AS China’s domestic bond market unlocks, it is gradually winning recognition from global bond investors for good reason – its potential positive returns stand out in a world awash in negative yielding debt. Yet a range of concerns hold back some investors, whether it be worries about market liquidity, hedging options or China’s yuan currency itself.
We believe that having the context and knowledge to grasp the unique drivers underlying China’s rapidly maturing bond market will ultimately dictate investors’ ability to capture returns. This US$13 trillion market might seem at first glance like a homogenous behemoth, but in reality, it’s a complex ecosystem made up of different underlying sub-sectors, with fundamentally different dynamics underpinning asset performance.
It is therefore critical to have insight on how the mechanics of this nuanced market work together in order to navigate it successfully.
Lifting the lid on the China bond market’s three sub-sectors
As a quick asset class primer, China bonds aren’t denominated only in renminbi (RMB). Instead, it is represented by three segments: an onshore RMB-denominated bond market (CNY) and two offshore bond markets, one denominated in RMB (CNH) and the other in US dollars (USD).
The return drivers are dissimilar for the underlying markets, creating interesting investment opportunities for those able to allocate across the sub-sectors in order to capitalize on the differences.
The onshore RMB bond market is typically of highest interest due to recent index inclusions. It is the largest bond market in Asia ex-Japan with high sensitivity to PBOC’s monetary guidance. In comparison to onshore, the offshore RMB bond market is the smallest market within China bonds and tends to have sensitivity to CNH HIBOR rates. Lastly, the USD China bond market is primarily comprised of corporate bonds and trades based on a spread plus US Treasury rates.
As the return profiles tend to vary significantly between the three sub-sectors over the longer term, it is important to take an active investment approach to pick through the opportunities. Such an approach can capitalize on differences between the markets and achieve valuable diversification by holding a balanced exposure.
Beyond asset allocation, there are also opportunities for cross-market arbitrage between sub-sectors of the China bond market. There are cases where the same Chinese issuer could have outstanding bonds in the CNY, CNH and USD markets, and thus these bonds may have different yield prospects, allowing for yield maximization or arbitrage.
China’ bond markets may offer (surprisingly) positive return prospects
A grasp of the unique dynamics at play and the wide range of secular return drivers underpinning the China bond market adds a degree of perspective for global investors who might be tempted to dismiss holding China bonds altogether due to ongoing trade tensions or renminbi depreciation.

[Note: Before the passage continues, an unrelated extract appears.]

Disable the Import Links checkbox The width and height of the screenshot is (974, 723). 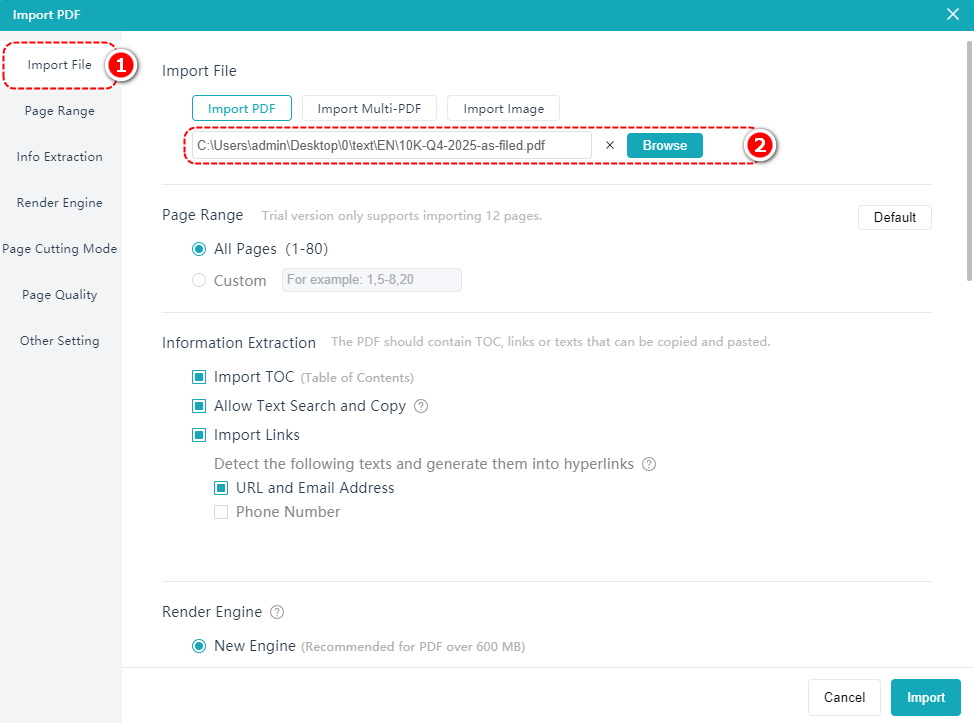point(199,435)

The reality is that for managers with the breadth and depth to navigate these sub-sectors, there are interesting positive return opportunities despite the macro uncertainties.

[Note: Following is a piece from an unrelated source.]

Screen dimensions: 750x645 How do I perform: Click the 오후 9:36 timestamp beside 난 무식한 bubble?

Indeed, China bonds have delivered positive total returns despite some RMB currency pressures this year and the market as a whole has generated positive total returns in USD.
Having outlined the keys to steering through the China bond market ecosystem and the seemingly counterintuitive fact that Chinese bonds are actually an intriguing trade war hedge investment, it makes sense to look ahead at China bond market return prospects in 2020.
Looking at 2020
This year  has shaped up to be a strong year for China bonds and other fixed income markets, and it’s looking like similar opportunities could be had in 2020.
For most fixed income asset classes, the 2020 outlook is heavily dependent on the pace of the US-China trade negotiations, and the US elections. Today, global bond yields have gone lower (prices have gone higher) compared with the start of 2019. With the increasing chance that the US and China may sign an initial trade deal, some pressures may even emerge on yields and USD. In a yield starved world, generating income will continue to be paramount for investors next year, but currencies could also present interesting investment opportunities.
The RMB, as measured on a trade-weighted basis, has become relatively attractive with the trade uncertainty. Should a trade truce be reached, it could spur RMB appreciation, thus benefitting investors holding Chinese bonds as well as offsetting some of the rates sell-off.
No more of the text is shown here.